Kasem777
Kasem777

Reputation: 865

In Ruby how to get the value in hash without the key?

def hand_score(hand)
  cards = {"A" => 4, "K" => 3, "Q" => 2, "J" => 1}
  score = 0

  hand.each_char do |char|
    score += cards[char.upcase]
  end
  return score
end

puts hand_score("AQAJ") #=> 11
puts hand_score("jJka") #=> 9

How does cards[char.upcase] evaluate to the number in the hash not to the string?

cards{"A" => 4}

How does cards[char] evaluate to the number 4 not to the letter "A" ??

Upvotes: 0

Views: 682

Answers (1)

lacostenycoder
lacostenycoder

Reputation: 11226

Ruby Hash is working as expected but perhaps you don't understand the code you've provided.

cards = {"A" => 4, "K" => 3, "Q" => 2, "J" => 1}

In this example the letters ARE the keys and the numbers are the values. To get a value, you call the key like this:

cards['A'] # this will return 4

hand.each_char # this is iterating over each character that is passed as a single string argument to your method.
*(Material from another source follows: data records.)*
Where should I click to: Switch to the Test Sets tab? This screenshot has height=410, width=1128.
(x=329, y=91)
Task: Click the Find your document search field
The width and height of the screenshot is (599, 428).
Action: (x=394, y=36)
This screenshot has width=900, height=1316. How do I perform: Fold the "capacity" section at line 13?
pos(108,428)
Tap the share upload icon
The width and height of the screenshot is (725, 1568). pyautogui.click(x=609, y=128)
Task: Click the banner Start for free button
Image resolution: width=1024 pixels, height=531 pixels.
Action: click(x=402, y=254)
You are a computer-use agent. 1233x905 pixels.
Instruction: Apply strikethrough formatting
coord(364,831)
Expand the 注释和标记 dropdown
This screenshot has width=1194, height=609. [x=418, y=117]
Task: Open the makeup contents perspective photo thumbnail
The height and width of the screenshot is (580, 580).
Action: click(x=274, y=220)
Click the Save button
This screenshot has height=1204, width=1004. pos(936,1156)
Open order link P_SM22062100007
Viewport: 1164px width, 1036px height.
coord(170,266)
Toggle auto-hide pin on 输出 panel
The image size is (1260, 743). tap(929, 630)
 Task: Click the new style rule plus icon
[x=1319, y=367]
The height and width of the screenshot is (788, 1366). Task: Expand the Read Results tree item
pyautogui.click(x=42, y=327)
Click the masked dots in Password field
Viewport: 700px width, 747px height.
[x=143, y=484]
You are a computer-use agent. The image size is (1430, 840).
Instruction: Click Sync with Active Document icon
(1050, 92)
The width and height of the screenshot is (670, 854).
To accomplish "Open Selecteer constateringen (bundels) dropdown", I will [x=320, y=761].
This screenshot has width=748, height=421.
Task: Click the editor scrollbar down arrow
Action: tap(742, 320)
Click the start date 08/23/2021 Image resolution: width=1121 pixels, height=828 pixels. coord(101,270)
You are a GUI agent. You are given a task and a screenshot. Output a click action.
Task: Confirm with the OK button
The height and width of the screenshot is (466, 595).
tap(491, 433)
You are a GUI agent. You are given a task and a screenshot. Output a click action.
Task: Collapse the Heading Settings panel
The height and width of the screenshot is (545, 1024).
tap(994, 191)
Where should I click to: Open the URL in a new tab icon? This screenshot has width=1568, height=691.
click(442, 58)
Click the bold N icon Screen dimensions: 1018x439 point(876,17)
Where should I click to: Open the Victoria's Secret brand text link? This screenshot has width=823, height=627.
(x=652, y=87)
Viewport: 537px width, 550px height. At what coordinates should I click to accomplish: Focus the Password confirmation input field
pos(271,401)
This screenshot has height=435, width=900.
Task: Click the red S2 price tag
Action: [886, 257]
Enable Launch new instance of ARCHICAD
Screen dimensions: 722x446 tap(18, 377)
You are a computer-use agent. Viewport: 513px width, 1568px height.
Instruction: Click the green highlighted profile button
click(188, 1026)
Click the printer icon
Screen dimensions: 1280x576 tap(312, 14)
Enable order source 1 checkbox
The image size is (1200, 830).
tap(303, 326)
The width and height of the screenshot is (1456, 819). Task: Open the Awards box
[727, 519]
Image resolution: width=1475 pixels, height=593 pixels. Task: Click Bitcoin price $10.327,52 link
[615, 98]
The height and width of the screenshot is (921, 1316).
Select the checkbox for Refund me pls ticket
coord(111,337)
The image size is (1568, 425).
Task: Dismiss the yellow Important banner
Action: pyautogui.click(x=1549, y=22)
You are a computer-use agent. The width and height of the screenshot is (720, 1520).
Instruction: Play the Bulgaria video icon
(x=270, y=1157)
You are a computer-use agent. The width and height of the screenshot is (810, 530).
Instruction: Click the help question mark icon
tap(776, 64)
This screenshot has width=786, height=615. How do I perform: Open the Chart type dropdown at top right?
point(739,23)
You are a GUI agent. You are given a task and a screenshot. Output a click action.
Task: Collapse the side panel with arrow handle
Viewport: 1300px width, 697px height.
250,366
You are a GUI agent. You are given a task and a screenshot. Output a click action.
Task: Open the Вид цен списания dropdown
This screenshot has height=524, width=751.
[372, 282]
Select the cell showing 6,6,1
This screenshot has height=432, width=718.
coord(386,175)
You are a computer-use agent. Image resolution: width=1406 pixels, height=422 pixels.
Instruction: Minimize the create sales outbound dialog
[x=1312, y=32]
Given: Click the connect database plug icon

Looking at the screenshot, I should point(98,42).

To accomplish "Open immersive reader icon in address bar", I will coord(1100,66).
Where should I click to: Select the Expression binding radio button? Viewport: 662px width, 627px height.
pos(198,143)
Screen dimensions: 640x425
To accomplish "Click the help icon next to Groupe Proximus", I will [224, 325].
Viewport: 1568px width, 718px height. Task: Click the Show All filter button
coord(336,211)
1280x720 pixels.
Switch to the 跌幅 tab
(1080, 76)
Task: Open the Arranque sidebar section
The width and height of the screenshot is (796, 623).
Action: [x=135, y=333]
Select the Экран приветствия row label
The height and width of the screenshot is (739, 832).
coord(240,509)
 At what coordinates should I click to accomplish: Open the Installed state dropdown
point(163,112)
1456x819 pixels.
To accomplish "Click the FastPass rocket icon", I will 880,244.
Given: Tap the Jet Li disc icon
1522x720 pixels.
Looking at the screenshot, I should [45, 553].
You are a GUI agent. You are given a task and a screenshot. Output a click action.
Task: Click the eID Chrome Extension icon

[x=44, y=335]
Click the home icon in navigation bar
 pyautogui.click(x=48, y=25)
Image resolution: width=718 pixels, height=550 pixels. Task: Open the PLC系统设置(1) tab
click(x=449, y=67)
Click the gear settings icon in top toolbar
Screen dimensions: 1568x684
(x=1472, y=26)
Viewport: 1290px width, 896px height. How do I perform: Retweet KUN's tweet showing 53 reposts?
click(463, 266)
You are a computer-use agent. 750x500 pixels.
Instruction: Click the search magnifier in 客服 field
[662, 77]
 hand.each_char do |char| # char is just the iterator assigned inside the loop 
   score += cards[char.upcase] 
 end

A variable can be used instead of the string which is what's happening inside the loop.

char = 'a'
cards[char] # this will return nil because the keys were defined in upper case.
cards[char.upcase] # this will return 4 because the key is found when it is upper case.